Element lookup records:
____________________

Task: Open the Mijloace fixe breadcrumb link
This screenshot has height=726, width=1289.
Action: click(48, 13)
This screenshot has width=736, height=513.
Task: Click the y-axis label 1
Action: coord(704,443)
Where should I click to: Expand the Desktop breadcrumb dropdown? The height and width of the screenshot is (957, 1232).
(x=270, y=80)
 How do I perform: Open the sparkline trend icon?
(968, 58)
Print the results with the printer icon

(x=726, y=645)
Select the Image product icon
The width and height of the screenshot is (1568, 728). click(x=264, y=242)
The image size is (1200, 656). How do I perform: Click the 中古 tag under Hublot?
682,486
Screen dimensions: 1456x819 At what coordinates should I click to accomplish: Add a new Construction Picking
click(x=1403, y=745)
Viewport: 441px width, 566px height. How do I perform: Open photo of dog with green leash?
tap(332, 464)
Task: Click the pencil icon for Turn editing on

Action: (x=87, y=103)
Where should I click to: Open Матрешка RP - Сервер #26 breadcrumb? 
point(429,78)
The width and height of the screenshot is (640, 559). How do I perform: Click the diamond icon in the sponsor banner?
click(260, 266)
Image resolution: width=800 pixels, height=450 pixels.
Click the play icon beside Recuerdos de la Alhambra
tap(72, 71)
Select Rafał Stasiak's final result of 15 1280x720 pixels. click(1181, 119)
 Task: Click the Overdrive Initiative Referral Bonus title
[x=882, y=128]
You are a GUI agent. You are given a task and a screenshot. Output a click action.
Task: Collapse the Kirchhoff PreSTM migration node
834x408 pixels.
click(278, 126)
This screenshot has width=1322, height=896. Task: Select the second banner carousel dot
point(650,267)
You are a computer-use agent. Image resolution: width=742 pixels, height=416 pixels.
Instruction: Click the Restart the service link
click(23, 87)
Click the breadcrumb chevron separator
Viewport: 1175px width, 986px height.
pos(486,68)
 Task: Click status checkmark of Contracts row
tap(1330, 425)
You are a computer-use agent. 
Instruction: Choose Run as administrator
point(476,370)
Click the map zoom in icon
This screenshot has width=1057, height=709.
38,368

____________________

• **What you should do**
Rewrite the records above with "breadcrumb" changed to "navigation trail" wherever it occurs, leaving every other part of each line unchanged.

• **Result for this exercise**
Task: Open the Mijloace fixe navigation trail link
This screenshot has height=726, width=1289.
Action: click(48, 13)
This screenshot has width=736, height=513.
Task: Click the y-axis label 1
Action: coord(704,443)
Where should I click to: Expand the Desktop navigation trail dropdown? The height and width of the screenshot is (957, 1232).
(x=270, y=80)
 How do I perform: Open the sparkline trend icon?
(968, 58)
Print the results with the printer icon

(x=726, y=645)
Select the Image product icon
The width and height of the screenshot is (1568, 728). click(x=264, y=242)
The image size is (1200, 656). How do I perform: Click the 中古 tag under Hublot?
682,486
Screen dimensions: 1456x819 At what coordinates should I click to accomplish: Add a new Construction Picking
click(x=1403, y=745)
Viewport: 441px width, 566px height. How do I perform: Open photo of dog with green leash?
tap(332, 464)
Task: Click the pencil icon for Turn editing on

Action: (x=87, y=103)
Where should I click to: Open Матрешка RP - Сервер #26 navigation trail? 
point(429,78)
The width and height of the screenshot is (640, 559). How do I perform: Click the diamond icon in the sponsor banner?
click(260, 266)
Image resolution: width=800 pixels, height=450 pixels.
Click the play icon beside Recuerdos de la Alhambra
tap(72, 71)
Select Rafał Stasiak's final result of 15 1280x720 pixels. click(1181, 119)
 Task: Click the Overdrive Initiative Referral Bonus title
[x=882, y=128]
You are a GUI agent. You are given a task and a screenshot. Output a click action.
Task: Collapse the Kirchhoff PreSTM migration node
834x408 pixels.
click(278, 126)
This screenshot has width=1322, height=896. Task: Select the second banner carousel dot
point(650,267)
You are a computer-use agent. Image resolution: width=742 pixels, height=416 pixels.
Instruction: Click the Restart the service link
click(23, 87)
Click the navigation trail chevron separator
Viewport: 1175px width, 986px height.
pos(486,68)
 Task: Click status checkmark of Contracts row
tap(1330, 425)
You are a computer-use agent. 
Instruction: Choose Run as administrator
point(476,370)
Click the map zoom in icon
This screenshot has width=1057, height=709.
38,368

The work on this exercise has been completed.